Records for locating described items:
******************************

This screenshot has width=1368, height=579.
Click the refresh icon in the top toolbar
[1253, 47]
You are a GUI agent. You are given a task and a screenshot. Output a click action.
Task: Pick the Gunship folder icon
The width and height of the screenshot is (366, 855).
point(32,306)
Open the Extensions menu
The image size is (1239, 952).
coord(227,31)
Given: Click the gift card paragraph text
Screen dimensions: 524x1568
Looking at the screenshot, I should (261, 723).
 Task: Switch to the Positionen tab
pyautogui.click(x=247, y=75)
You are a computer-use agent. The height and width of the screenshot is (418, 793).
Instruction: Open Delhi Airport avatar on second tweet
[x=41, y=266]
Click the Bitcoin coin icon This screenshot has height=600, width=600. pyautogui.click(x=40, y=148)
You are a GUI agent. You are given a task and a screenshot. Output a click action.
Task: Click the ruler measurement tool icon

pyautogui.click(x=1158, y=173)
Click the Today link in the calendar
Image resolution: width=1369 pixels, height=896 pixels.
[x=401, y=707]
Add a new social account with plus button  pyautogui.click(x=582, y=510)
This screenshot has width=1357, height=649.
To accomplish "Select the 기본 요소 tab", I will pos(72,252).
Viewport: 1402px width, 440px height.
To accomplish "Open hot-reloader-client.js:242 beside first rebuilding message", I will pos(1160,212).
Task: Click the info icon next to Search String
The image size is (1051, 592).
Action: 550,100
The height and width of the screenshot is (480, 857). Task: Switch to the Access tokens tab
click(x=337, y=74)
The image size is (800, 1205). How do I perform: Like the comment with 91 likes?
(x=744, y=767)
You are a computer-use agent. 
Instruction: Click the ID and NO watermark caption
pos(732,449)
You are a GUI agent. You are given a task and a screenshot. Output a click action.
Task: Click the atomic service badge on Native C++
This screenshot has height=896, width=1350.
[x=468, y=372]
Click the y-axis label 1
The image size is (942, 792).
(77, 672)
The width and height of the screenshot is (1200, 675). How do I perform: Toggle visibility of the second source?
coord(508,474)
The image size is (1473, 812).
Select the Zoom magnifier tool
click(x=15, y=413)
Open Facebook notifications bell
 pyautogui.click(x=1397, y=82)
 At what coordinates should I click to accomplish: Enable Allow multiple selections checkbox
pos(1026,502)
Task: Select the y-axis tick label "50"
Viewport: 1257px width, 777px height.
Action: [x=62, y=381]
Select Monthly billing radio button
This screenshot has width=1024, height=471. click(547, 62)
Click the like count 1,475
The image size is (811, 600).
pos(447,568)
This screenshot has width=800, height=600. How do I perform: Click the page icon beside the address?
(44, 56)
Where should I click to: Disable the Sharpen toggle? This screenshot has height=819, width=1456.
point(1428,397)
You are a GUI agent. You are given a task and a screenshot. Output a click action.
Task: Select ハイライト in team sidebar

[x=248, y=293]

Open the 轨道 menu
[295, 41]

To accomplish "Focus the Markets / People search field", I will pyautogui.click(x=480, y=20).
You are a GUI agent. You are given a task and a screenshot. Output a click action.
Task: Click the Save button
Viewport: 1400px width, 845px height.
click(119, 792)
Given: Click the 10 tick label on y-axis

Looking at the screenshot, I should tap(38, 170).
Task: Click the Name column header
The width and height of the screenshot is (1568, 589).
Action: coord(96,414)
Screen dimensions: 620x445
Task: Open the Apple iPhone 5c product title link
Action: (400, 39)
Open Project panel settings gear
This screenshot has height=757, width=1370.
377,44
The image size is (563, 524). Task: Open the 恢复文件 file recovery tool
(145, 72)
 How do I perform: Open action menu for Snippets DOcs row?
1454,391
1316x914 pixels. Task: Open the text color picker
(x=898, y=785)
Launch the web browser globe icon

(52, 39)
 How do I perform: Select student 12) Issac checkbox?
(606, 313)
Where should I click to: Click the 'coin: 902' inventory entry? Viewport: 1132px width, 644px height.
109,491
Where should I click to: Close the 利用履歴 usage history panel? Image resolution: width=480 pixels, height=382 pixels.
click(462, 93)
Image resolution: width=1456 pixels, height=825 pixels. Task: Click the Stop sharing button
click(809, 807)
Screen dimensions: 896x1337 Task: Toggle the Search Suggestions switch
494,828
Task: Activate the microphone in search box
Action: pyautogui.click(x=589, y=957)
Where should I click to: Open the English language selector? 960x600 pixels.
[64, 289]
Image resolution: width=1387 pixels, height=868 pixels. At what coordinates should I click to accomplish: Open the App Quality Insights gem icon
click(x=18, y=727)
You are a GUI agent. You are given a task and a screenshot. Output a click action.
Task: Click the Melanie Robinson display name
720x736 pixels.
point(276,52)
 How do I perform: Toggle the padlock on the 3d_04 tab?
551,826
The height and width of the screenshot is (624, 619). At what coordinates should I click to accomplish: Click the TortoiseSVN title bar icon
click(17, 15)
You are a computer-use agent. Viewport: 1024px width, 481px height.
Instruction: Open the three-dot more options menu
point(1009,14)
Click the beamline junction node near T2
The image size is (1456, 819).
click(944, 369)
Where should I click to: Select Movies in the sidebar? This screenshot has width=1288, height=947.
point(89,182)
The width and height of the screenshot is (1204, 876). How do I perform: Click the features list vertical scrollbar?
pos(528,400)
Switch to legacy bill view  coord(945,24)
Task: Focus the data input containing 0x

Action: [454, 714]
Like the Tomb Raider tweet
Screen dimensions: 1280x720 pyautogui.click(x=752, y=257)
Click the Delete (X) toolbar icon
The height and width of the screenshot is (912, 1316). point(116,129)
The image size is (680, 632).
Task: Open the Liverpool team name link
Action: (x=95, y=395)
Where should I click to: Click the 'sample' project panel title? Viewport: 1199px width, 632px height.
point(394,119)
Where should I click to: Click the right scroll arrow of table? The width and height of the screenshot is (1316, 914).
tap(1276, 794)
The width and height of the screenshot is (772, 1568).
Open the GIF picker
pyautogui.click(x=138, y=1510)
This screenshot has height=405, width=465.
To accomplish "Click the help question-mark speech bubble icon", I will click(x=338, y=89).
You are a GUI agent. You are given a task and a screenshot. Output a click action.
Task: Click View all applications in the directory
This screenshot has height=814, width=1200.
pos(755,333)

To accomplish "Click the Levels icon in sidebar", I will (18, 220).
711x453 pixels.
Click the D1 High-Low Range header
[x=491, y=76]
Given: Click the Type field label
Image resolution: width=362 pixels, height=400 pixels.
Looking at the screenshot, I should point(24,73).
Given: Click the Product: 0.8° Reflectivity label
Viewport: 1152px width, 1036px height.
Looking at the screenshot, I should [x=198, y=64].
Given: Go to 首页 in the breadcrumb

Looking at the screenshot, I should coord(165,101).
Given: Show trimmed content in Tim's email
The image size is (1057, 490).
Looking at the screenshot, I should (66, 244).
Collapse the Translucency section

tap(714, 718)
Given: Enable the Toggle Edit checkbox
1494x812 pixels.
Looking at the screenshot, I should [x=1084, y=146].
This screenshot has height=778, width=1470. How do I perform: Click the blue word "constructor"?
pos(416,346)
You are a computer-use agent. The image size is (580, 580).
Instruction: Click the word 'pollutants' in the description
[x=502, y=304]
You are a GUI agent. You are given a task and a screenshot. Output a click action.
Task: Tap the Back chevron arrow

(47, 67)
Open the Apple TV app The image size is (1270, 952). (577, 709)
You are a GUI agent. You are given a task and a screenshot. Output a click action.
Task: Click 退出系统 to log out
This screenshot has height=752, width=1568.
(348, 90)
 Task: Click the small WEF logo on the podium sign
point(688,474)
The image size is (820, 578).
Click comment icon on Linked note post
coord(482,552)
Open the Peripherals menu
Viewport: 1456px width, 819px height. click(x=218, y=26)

******************************

Task goal:
Render the lines of the rows above as a JSON list of strings, one string per line, leaving out blank lines.

Final result:
[
  "This screenshot has width=1368, height=579.",
  "Click the refresh icon in the top toolbar",
  "[1253, 47]",
  "You are a GUI agent. You are given a task and a screenshot. Output a click action.",
  "Task: Pick the Gunship folder icon",
  "The width and height of the screenshot is (366, 855).",
  "point(32,306)",
  "Open the Extensions menu",
  "The image size is (1239, 952).",
  "coord(227,31)",
  "Given: Click the gift card paragraph text",
  "Screen dimensions: 524x1568",
  "Looking at the screenshot, I should (261, 723).",
  " Task: Switch to the Positionen tab",
  "pyautogui.click(x=247, y=75)",
  "You are a computer-use agent. The height and width of the screenshot is (418, 793).",
  "Instruction: Open Delhi Airport avatar on second tweet",
  "[x=41, y=266]",
  "Click the Bitcoin coin icon This screenshot has height=600, width=600. pyautogui.click(x=40, y=148)",
  "You are a GUI agent. You are given a task and a screenshot. Output a click action.",
  "Task: Click the ruler measurement tool icon",
  "pyautogui.click(x=1158, y=173)",
  "Click the Today link in the calendar",
  "Image resolution: width=1369 pixels, height=896 pixels.",
  "[x=401, y=707]",
  "Add a new social account with plus button  pyautogui.click(x=582, y=510)",
  "This screenshot has width=1357, height=649.",
  "To accomplish \"Select the 기본 요소 tab\", I will pos(72,252).",
  "Viewport: 1402px width, 440px height.",
  "To accomplish \"Open hot-reloader-client.js:242 beside first rebuilding message\", I will pos(1160,212).",
  "Task: Click the info icon next to Search String",
  "The image size is (1051, 592).",
  "Action: 550,100",
  "The height and width of the screenshot is (480, 857). Task: Switch to the Access tokens tab",
  "click(x=337, y=74)",
  "The image size is (800, 1205). How do I perform: Like the comment with 91 likes?",
  "(x=744, y=767)",
  "You are a computer-use agent. ",
  "Instruction: Click the ID and NO watermark caption",
  "pos(732,449)",
  "You are a GUI agent. You are given a task and a screenshot. Output a click action.",
  "Task: Click the atomic service badge on Native C++",
  "This screenshot has height=896, width=1350.",
  "[x=468, y=372]",
  "Click the y-axis label 1",
  "The image size is (942, 792).",
  "(77, 672)",
  "The width and height of the screenshot is (1200, 675). How do I perform: Toggle visibility of the second source?",
  "coord(508,474)",
  "The image size is (1473, 812).",
  "Select the Zoom magnifier tool",
  "click(x=15, y=413)",
  "Open Facebook notifications bell",
  " pyautogui.click(x=1397, y=82)",
  " At what coordinates should I click to accomplish: Enable Allow multiple selections checkbox",
  "pos(1026,502)",
  "Task: Select the y-axis tick label \"50\"",
  "Viewport: 1257px width, 777px height.",
  "Action: [x=62, y=381]",
  "Select Monthly billing radio button",
  "This screenshot has width=1024, height=471. click(547, 62)",
  "Click the like count 1,475",
  "The image size is (811, 600).",
  "pos(447,568)",
  "This screenshot has width=800, height=600. How do I perform: Click the page icon beside the address?",
  "(44, 56)",
  "Where should I click to: Disable the Sharpen toggle? This screenshot has height=819, width=1456.",
  "point(1428,397)",
  "You are a GUI agent. You are given a task and a screenshot. Output a click action.",
  "Task: Select ハイライト in team sidebar",
  "[x=248, y=293]",
  "Open the 轨道 menu",
  "[295, 41]",
  "To accomplish \"Focus the Markets / People search field\", I will pyautogui.click(x=480, y=20).",
  "You are a GUI agent. You are given a task and a screenshot. Output a click action.",
  "Task: Click the Save button",
  "Viewport: 1400px width, 845px height.",
  "click(119, 792)",
  "Given: Click the 10 tick label on y-axis",
  "Looking at the screenshot, I should tap(38, 170).",
  "Task: Click the Name column header",
  "The width and height of the screenshot is (1568, 589).",
  "Action: coord(96,414)",
  "Screen dimensions: 620x445",
  "Task: Open the Apple iPhone 5c product title link",
  "Action: (400, 39)",
  "Open Project panel settings gear",
  "This screenshot has height=757, width=1370.",
  "377,44",
  "The image size is (563, 524). Task: Open the 恢复文件 file recovery tool",
  "(145, 72)",
  " How do I perform: Open action menu for Snippets DOcs row?",
  "1454,391",
  "1316x914 pixels. Task: Open the text color picker",
  "(x=898, y=785)",
  "Launch the web browser globe icon",
  "(52, 39)",
  " How do I perform: Select student 12) Issac checkbox?",
  "(606, 313)",
  "Where should I click to: Click the 'coin: 902' inventory entry? Viewport: 1132px width, 644px height.",
  "109,491",
  "Where should I click to: Close the 利用履歴 usage history panel? Image resolution: width=480 pixels, height=382 pixels.",
  "click(462, 93)",
  "Image resolution: width=1456 pixels, height=825 pixels. Task: Click the Stop sharing button",
  "click(809, 807)",
  "Screen dimensions: 896x1337 Task: Toggle the Search Suggestions switch",
  "494,828",
  "Task: Activate the microphone in search box",
  "Action: pyautogui.click(x=589, y=957)",
  "Where should I click to: Open the English language selector? 960x600 pixels.",
  "[64, 289]",
  "Image resolution: width=1387 pixels, height=868 pixels. At what coordinates should I click to accomplish: Open the App Quality Insights gem icon",
  "click(x=18, y=727)",
  "You are a GUI agent. You are given a task and a screenshot. Output a click action.",
  "Task: Click the Melanie Robinson display name",
  "720x736 pixels.",
  "point(276,52)",
  " How do I perform: Toggle the padlock on the 3d_04 tab?",
  "551,826",
  "The height and width of the screenshot is (624, 619). At what coordinates should I click to accomplish: Click the TortoiseSVN title bar icon",
  "click(17, 15)",
  "You are a computer-use agent. Viewport: 1024px width, 481px height.",
  "Instruction: Open the three-dot more options menu",
  "point(1009,14)",
  "Click the beamline junction node near T2",
  "The image size is (1456, 819).",
  "click(944, 369)",
  "Where should I click to: Select Movies in the sidebar? This screenshot has width=1288, height=947.",
  "point(89,182)",
  "The width and height of the screenshot is (1204, 876). How do I perform: Click the features list vertical scrollbar?",
  "pos(528,400)",
  "Switch to legacy bill view  coord(945,24)",
  "Task: Focus the data input containing 0x",
  "Action: [454, 714]",
  "Like the Tomb Raider tweet",
  "Screen dimensions: 1280x720 pyautogui.click(x=752, y=257)",
  "Click the Delete (X) toolbar icon",
  "The height and width of the screenshot is (912, 1316). point(116,129)",
  "The image size is (680, 632).",
  "Task: Open the Liverpool team name link",
  "Action: (x=95, y=395)",
  "Where should I click to: Click the 'sample' project panel title? Viewport: 1199px width, 632px height.",
  "point(394,119)",
  "Where should I click to: Click the right scroll arrow of table? The width and height of the screenshot is (1316, 914).",
  "tap(1276, 794)",
  "The width and height of the screenshot is (772, 1568).",
  "Open the GIF picker",
  "pyautogui.click(x=138, y=1510)",
  "This screenshot has height=405, width=465.",
  "To accomplish \"Click the help question-mark speech bubble icon\", I will click(x=338, y=89).",
  "You are a GUI agent. You are given a task and a screenshot. Output a click action.",
  "Task: Click View all applications in the directory",
  "This screenshot has height=814, width=1200.",
  "pos(755,333)",
  "To accomplish \"Click the Levels icon in sidebar\", I will (18, 220).",
  "711x453 pixels.",
  "Click the D1 High-Low Range header",
  "[x=491, y=76]",
  "Given: Click the Type field label",
  "Image resolution: width=362 pixels, height=400 pixels.",
  "Looking at the screenshot, I should point(24,73).",
  "Given: Click the Product: 0.8° Reflectivity label",
  "Viewport: 1152px width, 1036px height.",
  "Looking at the screenshot, I should [x=198, y=64].",
  "Given: Go to 首页 in the breadcrumb",
  "Looking at the screenshot, I should coord(165,101).",
  "Given: Show trimmed content in Tim's email",
  "The image size is (1057, 490).",
  "Looking at the screenshot, I should (66, 244).",
  "Collapse the Translucency section",
  "tap(714, 718)",
  "Given: Enable the Toggle Edit checkbox",
  "1494x812 pixels.",
  "Looking at the screenshot, I should [x=1084, y=146].",
  "This screenshot has height=778, width=1470. How do I perform: Click the blue word \"constructor\"?",
  "pos(416,346)",
  "You are a computer-use agent. The image size is (580, 580).",
  "Instruction: Click the word 'pollutants' in the description",
  "[x=502, y=304]",
  "You are a GUI agent. You are given a task and a screenshot. Output a click action.",
  "Task: Tap the Back chevron arrow",
  "(47, 67)",
  "Open the Apple TV app The image size is (1270, 952). (577, 709)",
  "You are a GUI agent. You are given a task and a screenshot. Output a click action.",
  "Task: Click 退出系统 to log out",
  "This screenshot has height=752, width=1568.",
  "(348, 90)",
  " Task: Click the small WEF logo on the podium sign",
  "point(688,474)",
  "The image size is (820, 578).",
  "Click comment icon on Linked note post",
  "coord(482,552)",
  "Open the Peripherals menu",
  "Viewport: 1456px width, 819px height. click(x=218, y=26)"
]